‘Economy to remain resilient’


  • Nation
  • Thursday, 02 Jan 2020

PETALING JAYA: The Malaysian economy is set to recover in the second half of 2020, with no major economic crisis on the horizon, analysts say.

Alliance Bank Malaysia Bhd chief economist Manokaran Mottain said he expects the US-China trade talks to be completed by mid-2020, and this could lead to the rollback of additional tariffs imposed earlier.

“This will help lead towards the stabilisation of global macroeconomic conditions, and together with stronger commodity prices such as Brent crude oil and crude palm oil, Malaysia will likely benefit as a result.

“On the domestic front, the continuation of mega infrastructure projects and consumer spending will be a key support to the economy, ” he said.

Manokaran applauded the government’s decision to postpone the targeted petrol subsidy programme, which was originally supposed to start this month.

He said this deferment is expected to drive people’s purchasing power and consumption.

“Considering that crude oil price is on the rise, any move to float the RON95 petrol price will only cause Malaysians to pay more.

“At the current Brent crude oil price of US$67 per barrel, the retail pump price of RON95 could be 50 or 60 sen higher than the current price of RM2.08, if floated, ” he said.

Overall, he forecasts the Malaysian economy to grow by 4.5% in 2020, slightly lower than the government’s 4.8% official guidance.

This was mainly because the first six months will likely be challenging for the economy, before it recovers from July onwards.

Sunway University economics professor Yeah Kim Leng believed that a 5% growth is within reach in 2020, if both domestic and external engines of growth are in sync.For comparison, the government expected a 4.7% growth in 2019.

While economic growth is expected to improve, Yeah expects Malaysians’ wage growth to remain unequal across sectors, depending on firm productivity, profitability, cost inflation, pricing power and individual industry cycles.

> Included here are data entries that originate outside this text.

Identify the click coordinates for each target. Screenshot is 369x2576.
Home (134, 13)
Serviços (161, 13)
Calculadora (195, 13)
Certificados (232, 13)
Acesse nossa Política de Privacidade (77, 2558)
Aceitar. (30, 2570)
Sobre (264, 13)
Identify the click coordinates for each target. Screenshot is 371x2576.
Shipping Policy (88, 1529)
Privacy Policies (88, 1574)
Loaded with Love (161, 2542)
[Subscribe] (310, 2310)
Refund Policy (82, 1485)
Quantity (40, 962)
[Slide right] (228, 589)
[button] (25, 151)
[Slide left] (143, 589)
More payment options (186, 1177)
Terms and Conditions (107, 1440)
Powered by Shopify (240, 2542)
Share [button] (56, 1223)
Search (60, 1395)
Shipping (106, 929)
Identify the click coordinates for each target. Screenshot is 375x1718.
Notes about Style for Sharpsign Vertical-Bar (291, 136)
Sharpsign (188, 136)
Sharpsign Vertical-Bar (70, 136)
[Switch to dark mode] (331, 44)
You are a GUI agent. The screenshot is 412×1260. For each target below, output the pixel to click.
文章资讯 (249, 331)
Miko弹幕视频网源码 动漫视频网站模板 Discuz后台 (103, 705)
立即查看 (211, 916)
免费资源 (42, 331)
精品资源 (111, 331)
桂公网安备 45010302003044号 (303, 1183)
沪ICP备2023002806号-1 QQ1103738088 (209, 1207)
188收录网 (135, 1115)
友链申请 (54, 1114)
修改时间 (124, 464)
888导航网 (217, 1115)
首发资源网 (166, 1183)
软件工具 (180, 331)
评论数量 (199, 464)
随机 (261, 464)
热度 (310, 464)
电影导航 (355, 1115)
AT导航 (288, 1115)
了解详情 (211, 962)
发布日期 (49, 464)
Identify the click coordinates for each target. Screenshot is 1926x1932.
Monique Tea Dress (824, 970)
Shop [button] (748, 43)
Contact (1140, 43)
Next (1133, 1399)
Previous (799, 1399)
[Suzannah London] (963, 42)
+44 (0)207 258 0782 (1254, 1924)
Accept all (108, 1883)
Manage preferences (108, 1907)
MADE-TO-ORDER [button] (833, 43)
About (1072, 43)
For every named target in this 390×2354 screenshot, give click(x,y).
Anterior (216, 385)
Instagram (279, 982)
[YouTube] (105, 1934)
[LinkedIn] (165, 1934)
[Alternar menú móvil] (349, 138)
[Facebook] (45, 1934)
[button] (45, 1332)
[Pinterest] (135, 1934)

“In a rising tide, more Malaysians, however, will be lifted – especially if the country’s investment rate picks up, and employment and wage growth quickens, ” he said.

On the Phase 1 trade deal between the United States and China, Yeah pointed out that the rollback of tariffs was less than expected.

However, the averted tariff escalation will sustain growth not only in the world’s two largest economies but also help to boost global trade and the interlinked countries, including Malaysia.

“The improved market sentiments and external outlook for Malaysia is expected to raise investor and consumer confidence, ” he said.

In its earlier outlook report, MIDF Research predicted Bank Negara would undertake another overnight policy rate (OPR) cut in the first quarter of 2020 in order to weather the pressure from both domestic and external fronts.

For context, the central bank had on May 7,2019 slashed the OPR to 3%, marking the first reduction since July 2016, to support local economic growth.

“We foresee the Malaysian economy to continue expanding in 2020, but at a slower pace of 4.5% compared to the 4.6% estimated for 2019 as there are more challenges ahead.

“Domestically, the sizable debt level which somehow bars the government from spending generously, expectations on rising inflationary pressure and slightly easing employment on top of currency risk could stifle private consumption.

“We foresee private consumption and the services sector to grow at a slightly softer pace of 6.5% year-on-year and 5.8% respectively, ” it said.